Cari amici, con ritardo per ovvie questioni d’impegni di lavoro!
Non è facile celebrare la Pasqua oggi.
Non è facile perché abbiamo nel cuore e negli occhi i nostri fratelli cristiani uccisi da una violenza inaudita e inumana, solo perché cristiani, solo perché ogni domenica ancora frequentano le proprie chiese nonostante il pericolo della persecuzione, in beffa alla nostra accidia religiosa occidentale!
Non è stato facile celebrare la Pasqua per i primi amici di Gesù, per quelle donne amiche di Gesù, vere protagoniste della Risurrezione: la speranza nata dall’amicizia con questo uomo di nome Gesù era morta.
L’uomo in cui avevano creduto, forse il Dio che avevano cominciato a riconoscere in Gesù, era oramai chiuso in un sepolcro, schiacciato da una grande pietra.
Le donne vanno al sepolcro, più per pietà che per speranza e portano oli e aromi per il corpo, il corpo morto di Gesù. Non c’è più nulla da fare, c’è solo il problema di spostare una grande pietra!
Non è facile oggi celebrare la Pasqua se siamo solidali con tutti i nostri fratelli cristiani che stanno rischiando la vita a causa del Vangelo.
Come celebrare la Pasqua sapendo che il sepolcro non può nemmeno contenere tutti i 147 giovani keniani, i 50 pakistani, i 21 copti, i … e quanti altri insieme sono periti.
Chi toglierà la pietra del dolore, la pietra della nostra incomprensione?
Chi toglierà la pietra di questa violenza inaudita e inumana?
Scriveva ieri sul Corriere della Sera uno scrittore, non un teologo, un filosofo o un tecnico, ma uno scrittore, perché certe cose solo la letteratura sa scriverle:
«Siamo in buona parte educati e terzomondisti, ma resiste in noi un nocciolo di apatia, ed esso non conosce evoluzione, ragiona in maniera istintiva o non ragiona affatto. Cambiare colore alla pelle dei ragazzi riversi fra le sedie e le chiazze di sangue rappreso cambia ancora qualcosa nella nostra reazione. … Se azzeriamo per un istante la distanza dal Kenya e l’alterità rispetto a quel luogo, Garissa, che fino a giovedì non avevamo sentito nominare; se ignoriamo il fatalismo irriducibile che ci coglie quando i flagelli si abbattono sull’Africa, riconoscere nei cadaveri della fotografia degli studenti in tutto simili a quello che siamo o siamo stati – riconosceremo noi stessi. Perché questo è il punto: i ragazzi dell’università di Garissa sono stati trucidati perché ci assomigliavano, perché cristiani e attratti dalla stessa cultura universale sulla quale si fonda ogni nostro atto quotidiano. Il loro peccato imperdonabile era di essere come noi. … Se potevamo sentirci solo tiepidamente partecipi davanti alle immagini affini dei massacri in Rwanda, stavolta l’esercizio di immedesimazione è un obbligo. Sapremmo tollerare la stessa impietosa prospettiva aerea nei cortili della Sapienza, della Sorbonne, della Federico II?, che una qualunque delle nostre università venisse trasformata per un giorno in una fossa comune? Io non riesco neppure a immaginarlo. Eppure, a quanto pare, è già successo. (Paolo Giordano)

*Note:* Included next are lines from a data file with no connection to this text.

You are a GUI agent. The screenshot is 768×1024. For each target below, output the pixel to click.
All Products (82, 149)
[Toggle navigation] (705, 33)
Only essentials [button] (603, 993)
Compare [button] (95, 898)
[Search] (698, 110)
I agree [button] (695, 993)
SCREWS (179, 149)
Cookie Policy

Non è facile celebrare la Pasqua oggi e noi ancora vogliamo andare al sepolcro, ma quali oli e aromi vogliamo portare a questi nostri fratelli perseguitati?
Possiamo portare solo gli aromi della preghiera, vera e unica radice della pace.

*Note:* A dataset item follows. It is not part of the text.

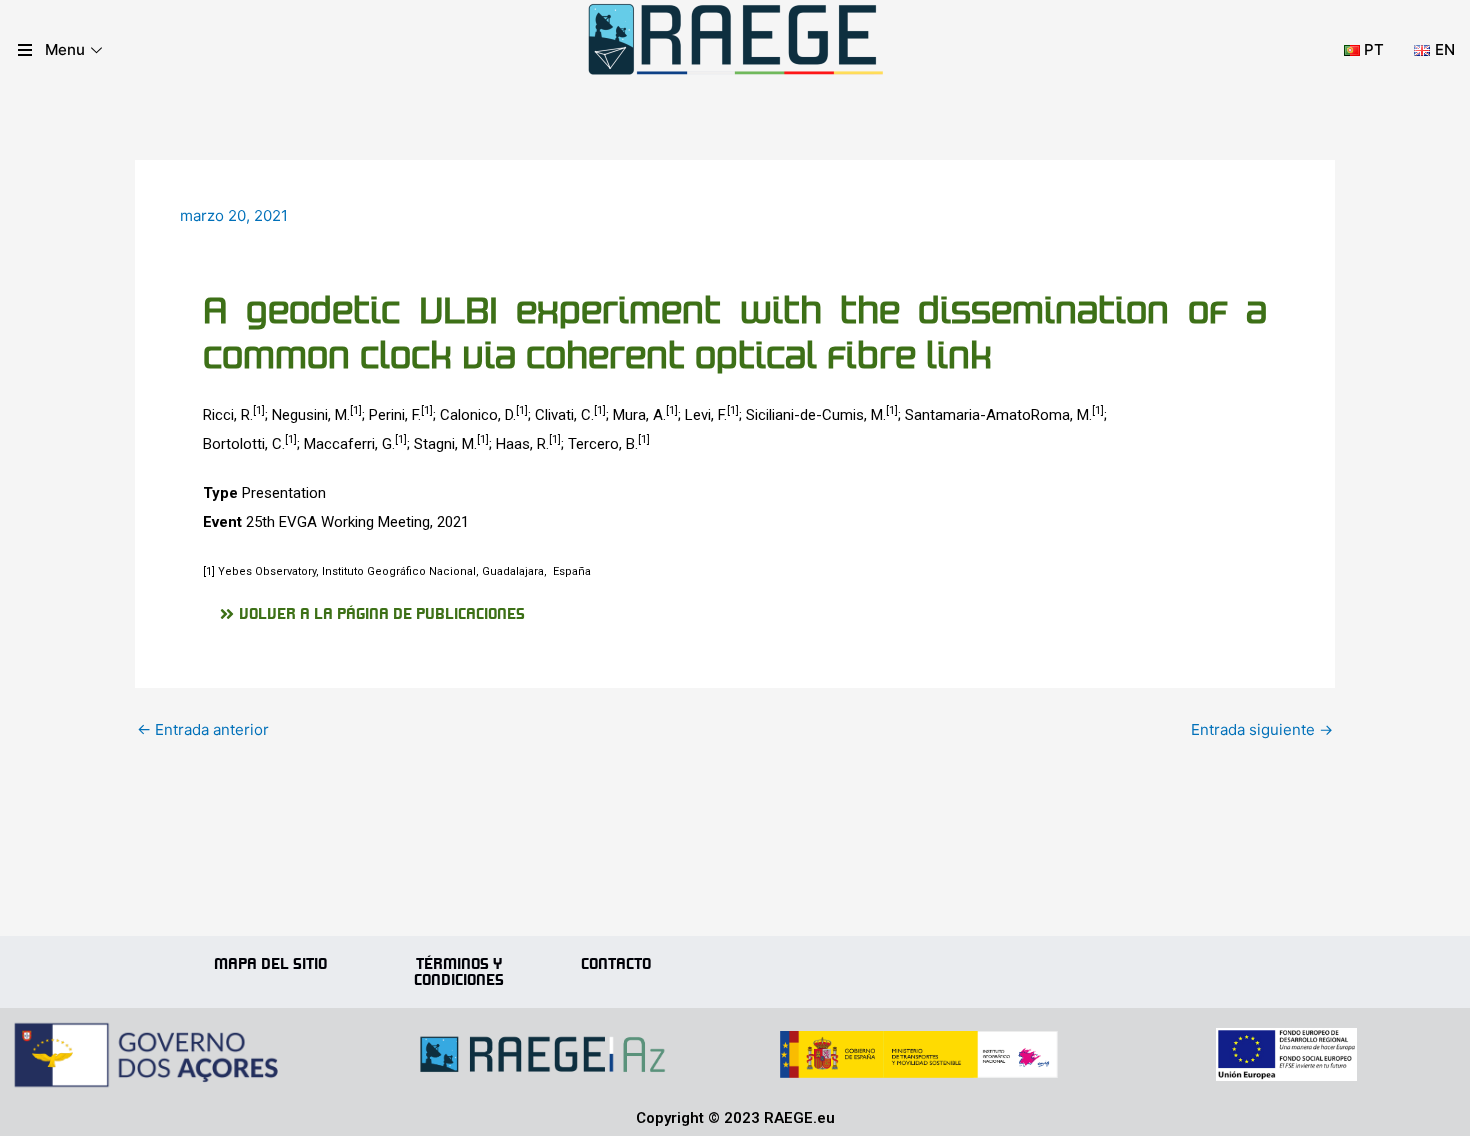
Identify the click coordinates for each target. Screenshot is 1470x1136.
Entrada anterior (203, 729)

Possiamo portare solo gli oli della mitezza, l’unica e vera virtù del cristiano capace di scardinare la pietra del male e dell’apatia dell’Occidente illuminista.
Questi sono gli oli che possiamo portare quest’oggi insieme alle donne dei Vangeli, se vogliamo ancora cantare: Cristo è risorto, è veramente risorto! Alleluia!